Hello Internals,
Implicit type coercions (when not using strict_types) have become
increasingly less lossy/surprising in PHP, especially coercions to
integer and float, where you get a TypeError if you pass a non-numeric
string to an integer parameter, and a deprecation notice if you pass a
float(-string) with a fractional part to an integer parameter. The big
exception so far is coercions to boolean, where you can provide any
scalar value and never get an error or a notice.
Any non-empty string (except "0") is converted to true and any non-zero
integer or float is converted to true. From my perspective this can
easily lead to hidden bugs, for example when passing the wrong variable
to a boolean argument or boolean property. Passing a string like "hello"
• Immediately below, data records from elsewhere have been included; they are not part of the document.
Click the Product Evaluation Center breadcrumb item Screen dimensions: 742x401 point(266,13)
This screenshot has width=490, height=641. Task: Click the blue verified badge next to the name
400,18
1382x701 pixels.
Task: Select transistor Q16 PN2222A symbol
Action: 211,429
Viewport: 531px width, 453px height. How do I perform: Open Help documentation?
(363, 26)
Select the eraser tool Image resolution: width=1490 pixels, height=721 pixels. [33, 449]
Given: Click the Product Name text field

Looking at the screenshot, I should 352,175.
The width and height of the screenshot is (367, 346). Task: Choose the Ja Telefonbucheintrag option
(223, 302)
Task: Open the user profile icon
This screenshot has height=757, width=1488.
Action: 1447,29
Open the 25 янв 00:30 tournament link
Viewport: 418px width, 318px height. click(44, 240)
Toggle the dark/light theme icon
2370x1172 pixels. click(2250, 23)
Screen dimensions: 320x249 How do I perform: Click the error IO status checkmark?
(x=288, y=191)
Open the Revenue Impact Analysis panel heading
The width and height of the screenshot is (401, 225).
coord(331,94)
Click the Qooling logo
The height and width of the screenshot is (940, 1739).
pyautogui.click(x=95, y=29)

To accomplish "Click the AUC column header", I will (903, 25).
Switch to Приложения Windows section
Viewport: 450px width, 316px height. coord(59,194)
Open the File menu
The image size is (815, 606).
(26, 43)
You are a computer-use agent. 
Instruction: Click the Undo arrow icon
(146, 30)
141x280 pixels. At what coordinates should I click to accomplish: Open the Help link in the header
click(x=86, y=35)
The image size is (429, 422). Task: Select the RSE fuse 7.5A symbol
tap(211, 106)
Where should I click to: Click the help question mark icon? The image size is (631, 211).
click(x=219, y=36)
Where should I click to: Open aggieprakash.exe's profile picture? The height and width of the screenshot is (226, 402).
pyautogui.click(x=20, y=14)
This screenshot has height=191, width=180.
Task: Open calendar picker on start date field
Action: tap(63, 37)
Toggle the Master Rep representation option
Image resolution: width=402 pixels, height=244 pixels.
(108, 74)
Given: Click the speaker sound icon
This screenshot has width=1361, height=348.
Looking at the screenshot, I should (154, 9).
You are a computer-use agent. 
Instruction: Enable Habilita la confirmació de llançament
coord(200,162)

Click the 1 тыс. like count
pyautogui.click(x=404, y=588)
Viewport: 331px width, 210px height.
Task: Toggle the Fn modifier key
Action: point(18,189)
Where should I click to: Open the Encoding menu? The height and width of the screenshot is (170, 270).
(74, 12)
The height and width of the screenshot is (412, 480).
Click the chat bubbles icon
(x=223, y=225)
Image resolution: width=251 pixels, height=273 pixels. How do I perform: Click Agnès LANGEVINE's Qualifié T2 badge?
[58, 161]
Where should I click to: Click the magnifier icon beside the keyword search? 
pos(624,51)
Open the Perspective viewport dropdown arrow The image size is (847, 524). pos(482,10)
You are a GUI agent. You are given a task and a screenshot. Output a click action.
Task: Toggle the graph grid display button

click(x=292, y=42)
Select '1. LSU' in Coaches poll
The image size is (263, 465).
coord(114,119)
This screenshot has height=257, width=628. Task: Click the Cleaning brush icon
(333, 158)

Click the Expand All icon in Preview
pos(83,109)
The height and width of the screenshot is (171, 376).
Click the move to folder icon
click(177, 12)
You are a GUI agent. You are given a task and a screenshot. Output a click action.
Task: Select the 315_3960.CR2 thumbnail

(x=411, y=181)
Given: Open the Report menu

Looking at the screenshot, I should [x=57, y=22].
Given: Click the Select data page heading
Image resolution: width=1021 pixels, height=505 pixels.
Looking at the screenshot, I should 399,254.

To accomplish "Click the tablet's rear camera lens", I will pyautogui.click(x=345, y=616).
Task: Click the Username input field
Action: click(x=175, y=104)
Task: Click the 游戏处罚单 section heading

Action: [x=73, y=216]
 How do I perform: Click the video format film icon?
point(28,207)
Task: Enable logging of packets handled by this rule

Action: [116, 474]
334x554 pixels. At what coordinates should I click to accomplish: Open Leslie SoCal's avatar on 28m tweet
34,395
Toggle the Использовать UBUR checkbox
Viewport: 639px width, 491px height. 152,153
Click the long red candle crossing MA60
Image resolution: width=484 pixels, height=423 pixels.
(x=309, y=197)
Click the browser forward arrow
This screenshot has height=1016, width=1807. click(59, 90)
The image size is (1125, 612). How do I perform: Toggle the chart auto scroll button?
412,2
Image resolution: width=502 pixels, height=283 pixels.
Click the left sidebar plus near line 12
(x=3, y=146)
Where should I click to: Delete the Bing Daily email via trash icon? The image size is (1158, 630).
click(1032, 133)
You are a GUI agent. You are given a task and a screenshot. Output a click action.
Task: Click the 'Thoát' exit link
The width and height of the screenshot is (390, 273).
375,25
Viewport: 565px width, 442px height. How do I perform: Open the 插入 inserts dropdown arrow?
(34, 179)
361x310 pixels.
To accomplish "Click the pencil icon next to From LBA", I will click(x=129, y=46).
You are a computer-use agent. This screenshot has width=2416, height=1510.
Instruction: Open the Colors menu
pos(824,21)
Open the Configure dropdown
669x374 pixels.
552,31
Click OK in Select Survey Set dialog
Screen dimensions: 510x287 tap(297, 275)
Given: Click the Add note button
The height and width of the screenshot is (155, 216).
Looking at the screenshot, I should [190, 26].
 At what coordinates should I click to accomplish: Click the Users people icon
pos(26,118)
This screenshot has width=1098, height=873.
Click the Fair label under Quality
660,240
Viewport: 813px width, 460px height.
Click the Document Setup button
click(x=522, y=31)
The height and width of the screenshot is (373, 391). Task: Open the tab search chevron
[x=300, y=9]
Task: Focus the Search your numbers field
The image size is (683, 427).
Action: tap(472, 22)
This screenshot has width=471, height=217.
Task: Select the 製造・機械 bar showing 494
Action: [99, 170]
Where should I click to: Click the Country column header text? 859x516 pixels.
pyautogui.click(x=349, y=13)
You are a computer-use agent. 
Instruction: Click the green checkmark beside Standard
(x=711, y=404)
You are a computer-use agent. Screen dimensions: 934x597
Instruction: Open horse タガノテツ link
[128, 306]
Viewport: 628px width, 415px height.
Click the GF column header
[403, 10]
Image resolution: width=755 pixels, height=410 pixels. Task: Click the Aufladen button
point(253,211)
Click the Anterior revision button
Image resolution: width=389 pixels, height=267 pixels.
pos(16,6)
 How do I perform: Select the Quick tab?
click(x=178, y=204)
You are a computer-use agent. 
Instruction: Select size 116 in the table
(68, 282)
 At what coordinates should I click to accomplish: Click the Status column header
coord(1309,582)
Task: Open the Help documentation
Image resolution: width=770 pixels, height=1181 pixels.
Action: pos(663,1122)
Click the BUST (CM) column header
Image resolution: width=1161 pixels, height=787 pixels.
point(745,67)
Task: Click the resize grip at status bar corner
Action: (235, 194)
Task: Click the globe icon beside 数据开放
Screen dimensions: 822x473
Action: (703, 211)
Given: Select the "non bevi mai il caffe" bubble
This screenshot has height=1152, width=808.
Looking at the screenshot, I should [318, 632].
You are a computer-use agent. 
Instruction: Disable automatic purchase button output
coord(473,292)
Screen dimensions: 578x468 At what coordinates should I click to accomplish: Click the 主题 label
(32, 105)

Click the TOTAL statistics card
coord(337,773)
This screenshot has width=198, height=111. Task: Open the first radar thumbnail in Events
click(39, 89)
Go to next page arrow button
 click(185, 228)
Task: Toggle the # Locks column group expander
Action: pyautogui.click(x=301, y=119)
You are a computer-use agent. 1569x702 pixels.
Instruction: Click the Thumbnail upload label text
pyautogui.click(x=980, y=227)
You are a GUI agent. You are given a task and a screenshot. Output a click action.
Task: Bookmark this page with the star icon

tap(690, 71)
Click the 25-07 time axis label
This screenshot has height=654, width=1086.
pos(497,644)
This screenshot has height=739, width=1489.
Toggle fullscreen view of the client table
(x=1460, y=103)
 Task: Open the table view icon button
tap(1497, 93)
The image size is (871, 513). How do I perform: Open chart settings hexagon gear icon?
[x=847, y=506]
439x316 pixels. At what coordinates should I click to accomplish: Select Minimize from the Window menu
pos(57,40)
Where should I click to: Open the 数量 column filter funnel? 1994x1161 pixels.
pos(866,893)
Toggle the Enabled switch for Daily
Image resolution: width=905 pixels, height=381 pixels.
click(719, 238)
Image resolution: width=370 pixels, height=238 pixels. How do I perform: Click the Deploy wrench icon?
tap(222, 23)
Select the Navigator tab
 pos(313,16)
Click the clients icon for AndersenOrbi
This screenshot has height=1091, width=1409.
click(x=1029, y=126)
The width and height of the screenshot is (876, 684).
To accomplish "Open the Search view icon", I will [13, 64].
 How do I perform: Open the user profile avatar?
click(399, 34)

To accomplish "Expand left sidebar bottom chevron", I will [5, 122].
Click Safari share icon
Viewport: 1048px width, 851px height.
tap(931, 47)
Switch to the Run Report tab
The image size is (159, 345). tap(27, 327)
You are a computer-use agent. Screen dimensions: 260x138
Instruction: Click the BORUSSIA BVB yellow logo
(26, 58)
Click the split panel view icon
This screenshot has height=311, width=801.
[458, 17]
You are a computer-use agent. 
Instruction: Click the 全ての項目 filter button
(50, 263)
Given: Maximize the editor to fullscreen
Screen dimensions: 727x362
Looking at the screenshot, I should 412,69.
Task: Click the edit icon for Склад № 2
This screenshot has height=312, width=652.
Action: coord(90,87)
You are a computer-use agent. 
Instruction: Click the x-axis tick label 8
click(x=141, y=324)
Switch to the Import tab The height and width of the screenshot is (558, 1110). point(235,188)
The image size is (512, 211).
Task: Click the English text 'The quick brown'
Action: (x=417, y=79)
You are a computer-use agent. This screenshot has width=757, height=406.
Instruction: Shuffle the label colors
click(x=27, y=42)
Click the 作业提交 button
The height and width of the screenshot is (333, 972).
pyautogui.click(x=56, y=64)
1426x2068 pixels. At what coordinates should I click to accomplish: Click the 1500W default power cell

as a boolean is probably a bug, just like passing the number 854 or the
float 0.1 . "on" and "off" and "true" and "false" all lead to a boolean
true, as examples of strings that could be used in applications and
might not all be meant as a value of true.
I have not found any past proposals or discussions to change boolean
coercions, so I would like to find out how the thoughts on internals are
to change this, or if there are any reasons not to change this that I
have not thought of. Only allowing the following values would make sense
from my perspective:
'1' => true
1 => true
1.0 => true
'' => false
'0' => false
0 => false
0.0 => false
I can also see a case for allowing the strings 'true' and 'false', and
changing 'false' to be coerced to false, but that would be a BC break. I
am not sure if that is worthwhile.
Anything else would emit either a notice or a warning as a first step
(to be determined). My main goal would be to make these
probably-not-boolean usages more visible in codebases. Depending on the
feedback here I would create an RFC and try to do an implementation (to
then discuss it in more detail), so as of now this is mostly about
getting some basic feedback on such a change, and if someone else has
had any similar thoughts/plans.
Thanks for any feedback!
Andreas Leathley
Any non-empty string (except "0") is converted to true and any non-zero
integer or float is converted to true.
If we could get rid of "0" being false, that alone would be a huge
benefit for the language in the long run.
I know why it exists, but I don't think it should. In fact it never
should have existed in the first place.
Any non-empty string (except "0") is converted to true and any non-zero
integer or float is converted to true.If we could get rid of "0" being false, that alone would be a huge
benefit for the language in the long run.I know why it exists, but I don't think it should. In fact it never
should have existed in the first place.
For me, highlighting all the places where a possibly unintended
conversion to true is happening would make "0" a lot less bad. "0.0"
being silently true while "0" and 0.0 is false seems a bit awkward.
Am 26.04.2022 um 11:54 schrieb Andreas Leathley a.leathley@gmx.net:
I have not found any past proposals or discussions to change boolean
coercions, so I would like to find out how the thoughts on internals are
to change this, or if there are any reasons not to change this that I
have not thought of.
There are two big reasons:
- BC: Checking for the truthiness of a value is very common and would require a lot of code changes.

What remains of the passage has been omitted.